PROBLEM DESCRIPTION: Write out word for word the lines from the one holding "The width and height of the screenshot is (1238, 2273)." through the end of the data, and only those lines. Pictures stay out.

Screenshot grounding data
* * * * * * *
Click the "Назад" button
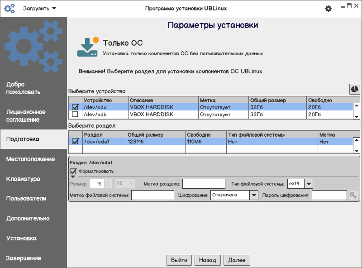 (x=208, y=260)
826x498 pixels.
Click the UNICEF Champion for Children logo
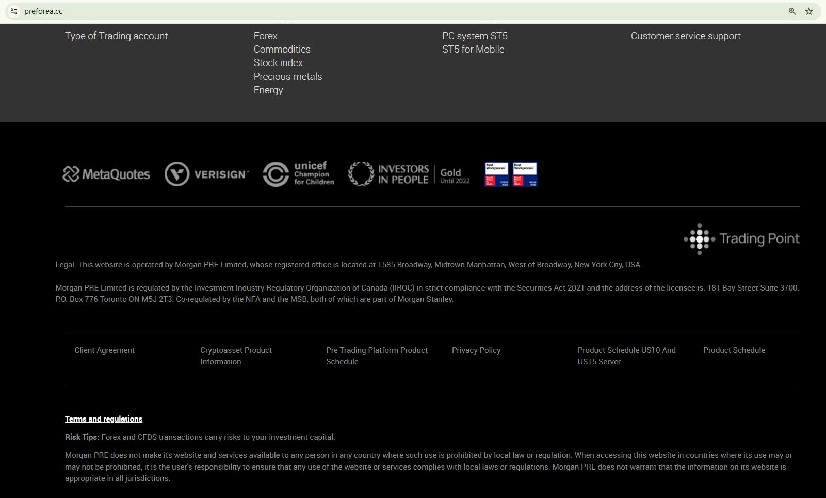click(298, 174)
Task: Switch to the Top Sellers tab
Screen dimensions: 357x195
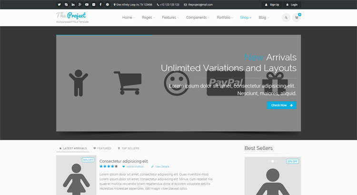Action: 128,148
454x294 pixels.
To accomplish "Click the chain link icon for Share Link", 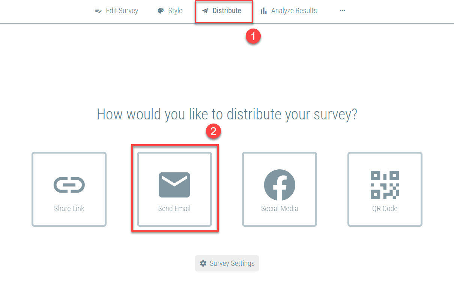I will pos(69,185).
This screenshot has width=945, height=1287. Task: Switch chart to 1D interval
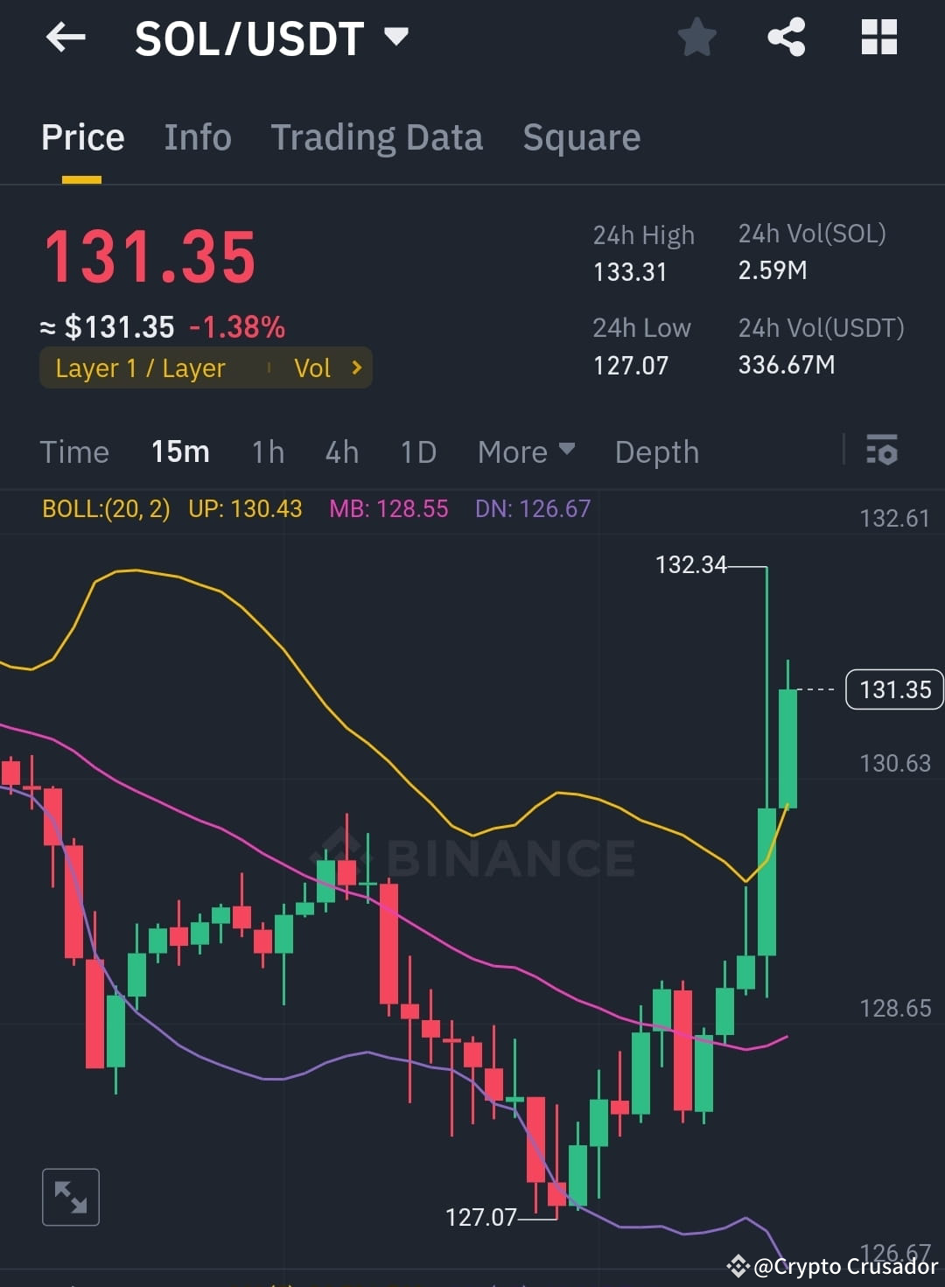click(x=417, y=451)
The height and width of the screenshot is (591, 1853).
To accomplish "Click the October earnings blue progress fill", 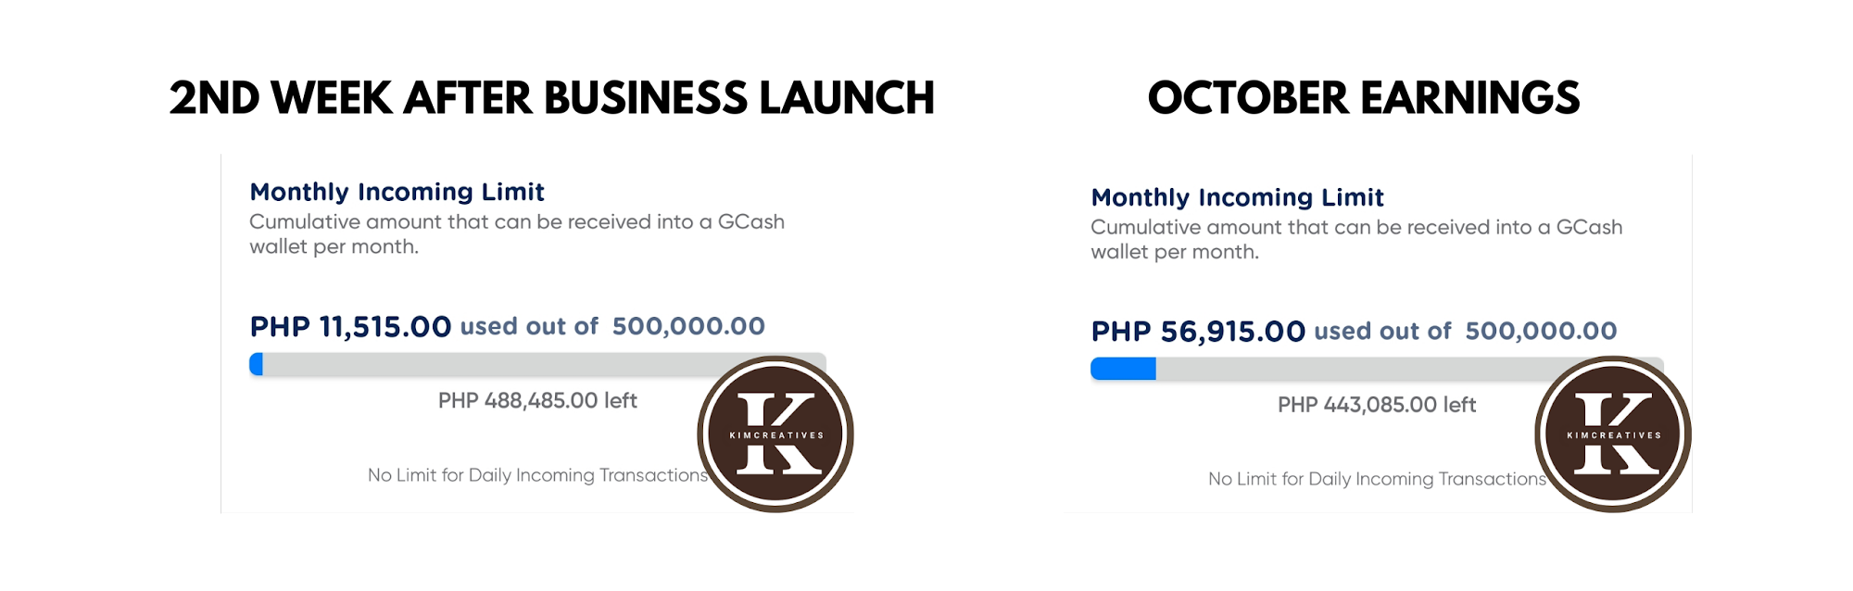I will pyautogui.click(x=1123, y=369).
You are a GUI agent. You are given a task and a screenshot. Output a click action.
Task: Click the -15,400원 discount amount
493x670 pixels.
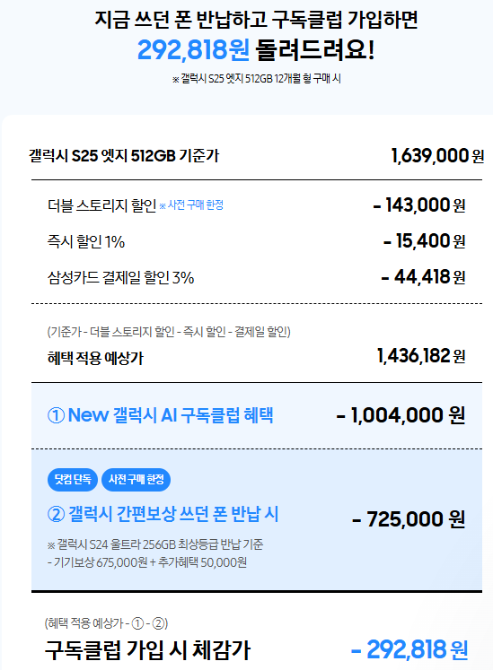[x=424, y=241]
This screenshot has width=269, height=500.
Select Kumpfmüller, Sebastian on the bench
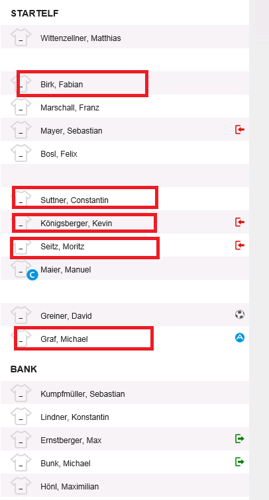coord(82,394)
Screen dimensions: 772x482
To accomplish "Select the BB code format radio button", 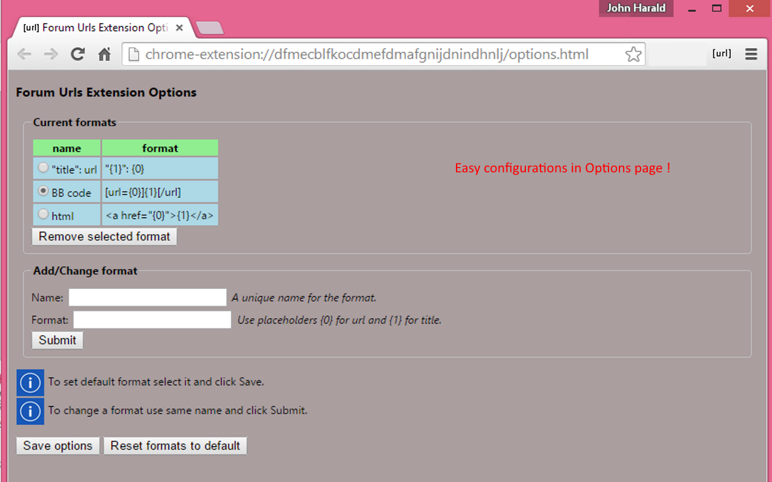I will (x=43, y=191).
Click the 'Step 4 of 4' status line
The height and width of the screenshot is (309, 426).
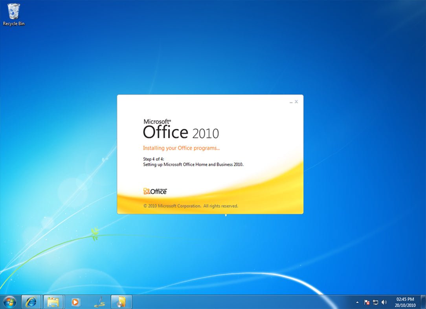click(x=153, y=159)
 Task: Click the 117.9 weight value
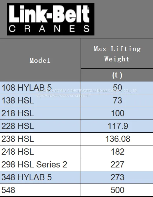click(x=118, y=126)
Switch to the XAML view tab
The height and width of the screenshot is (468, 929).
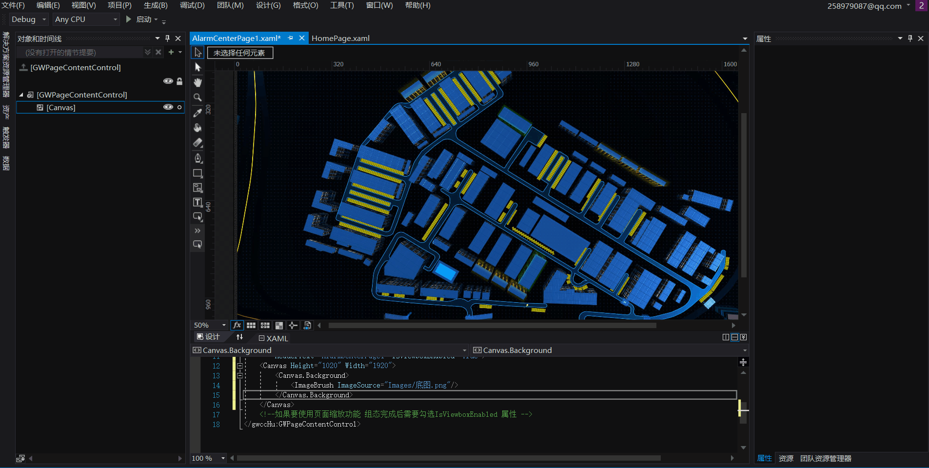click(274, 338)
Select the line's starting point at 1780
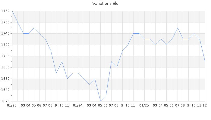 click(x=12, y=11)
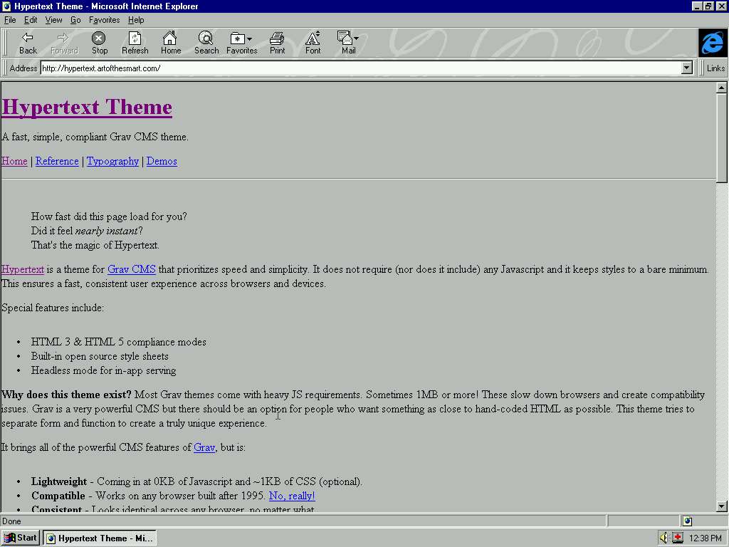Click the Mail toolbar icon
Screen dimensions: 729x547
coord(347,43)
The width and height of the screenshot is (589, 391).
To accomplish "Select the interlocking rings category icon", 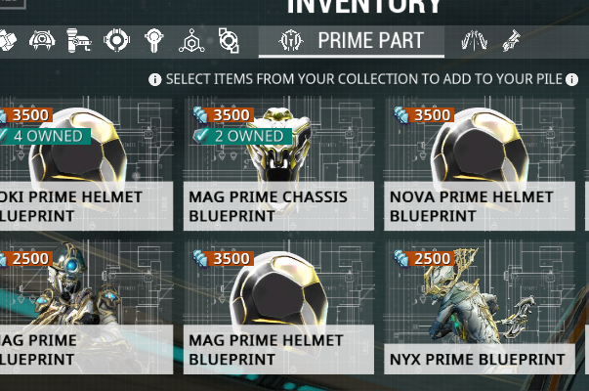I will (229, 40).
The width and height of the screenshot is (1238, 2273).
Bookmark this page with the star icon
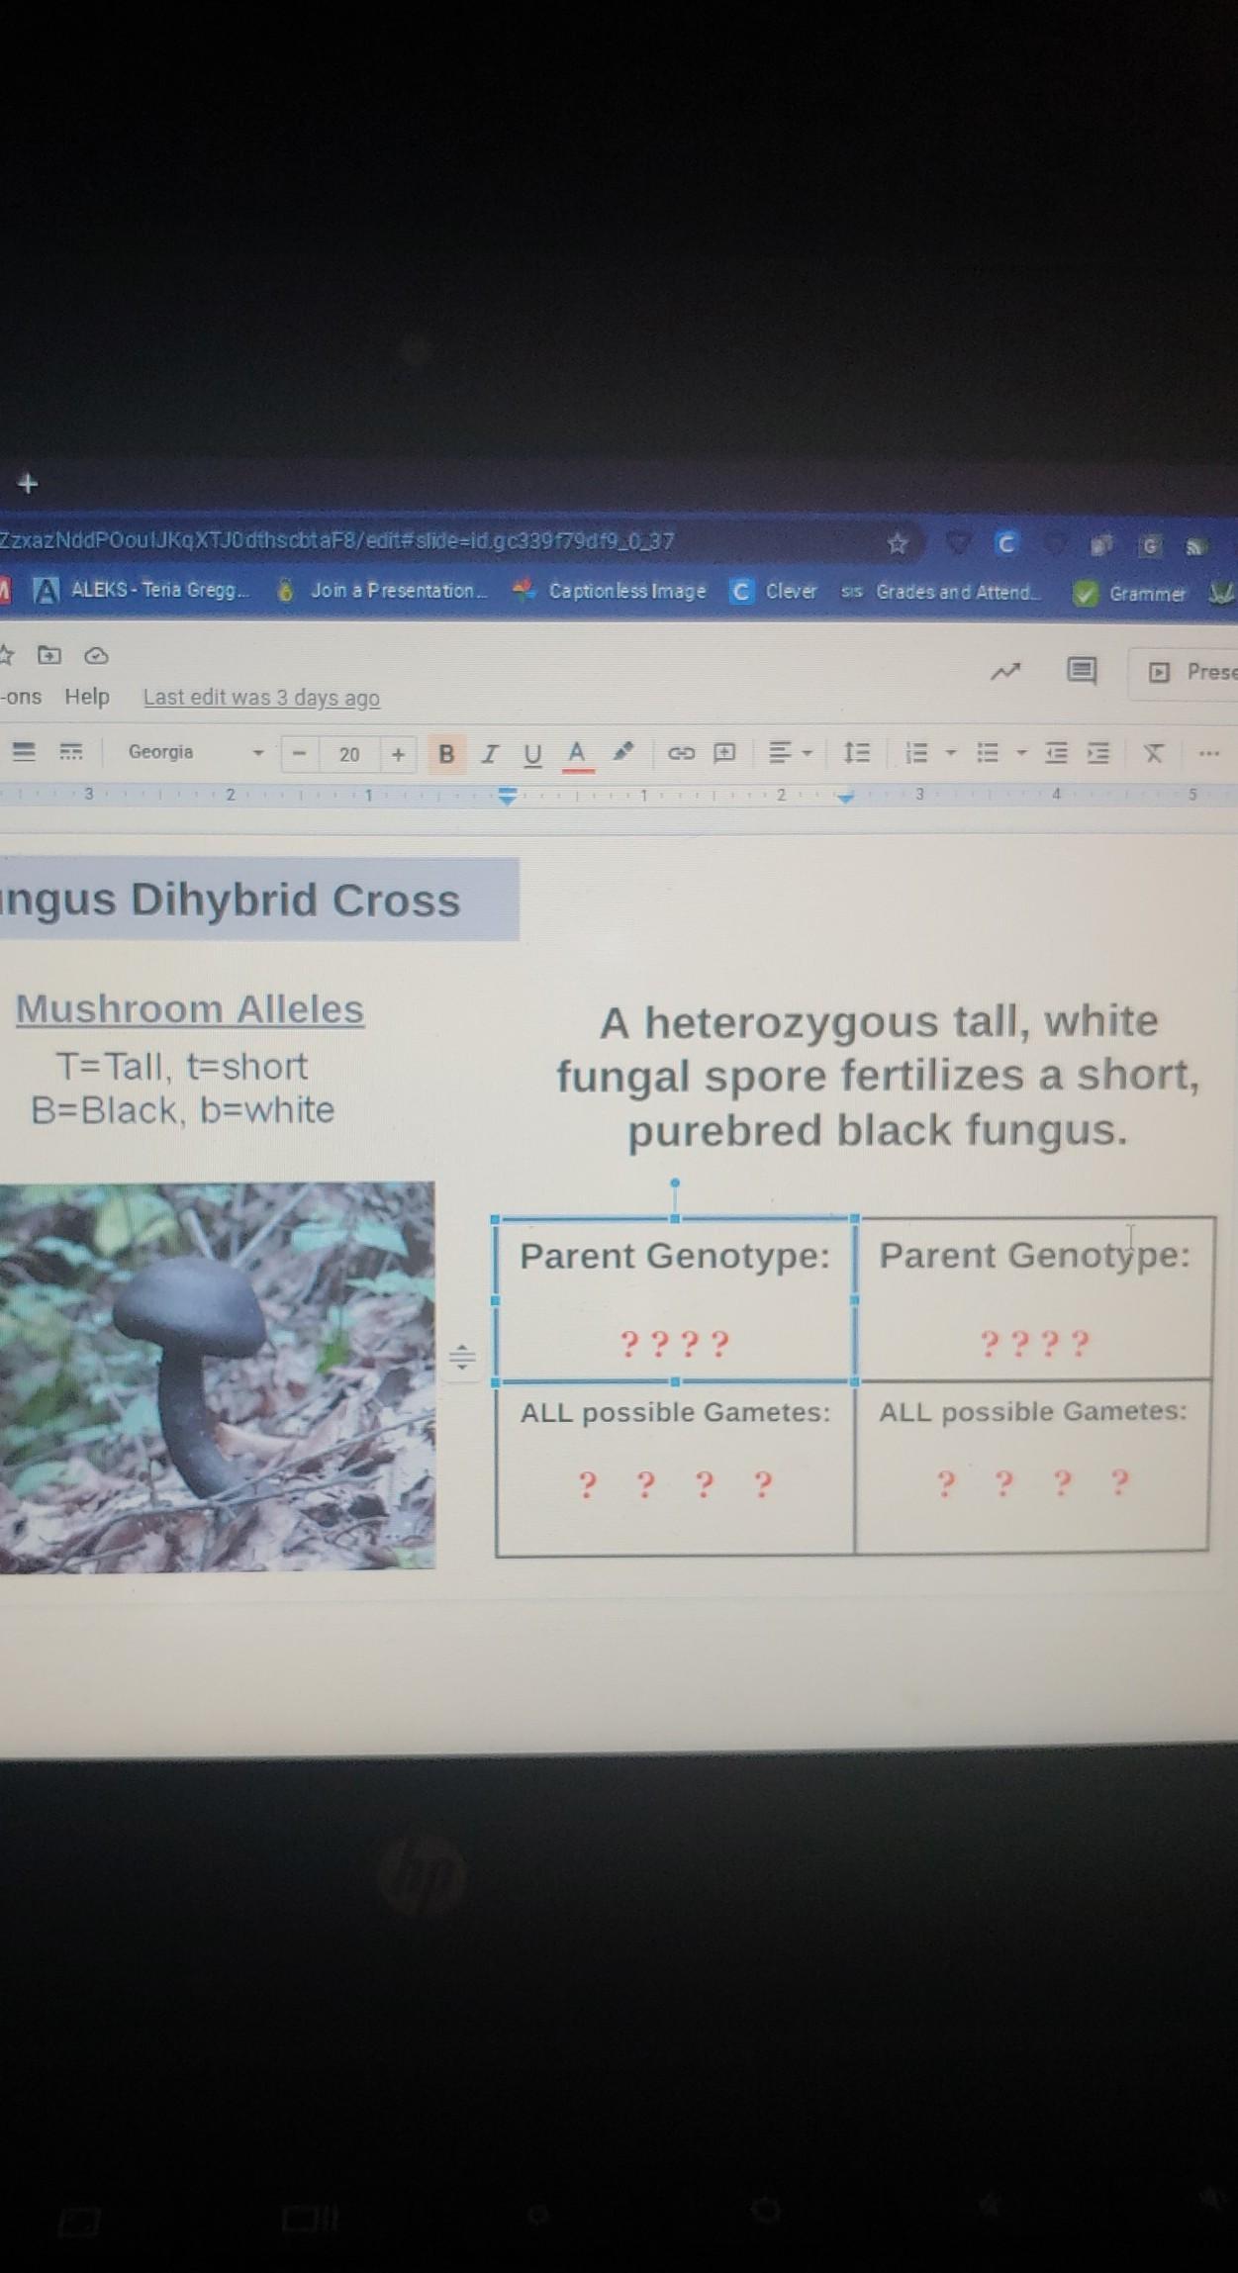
* * * * * * *
OUTPUT BELOW:
The width and height of the screenshot is (1238, 2273).
Bookmark this page with the star icon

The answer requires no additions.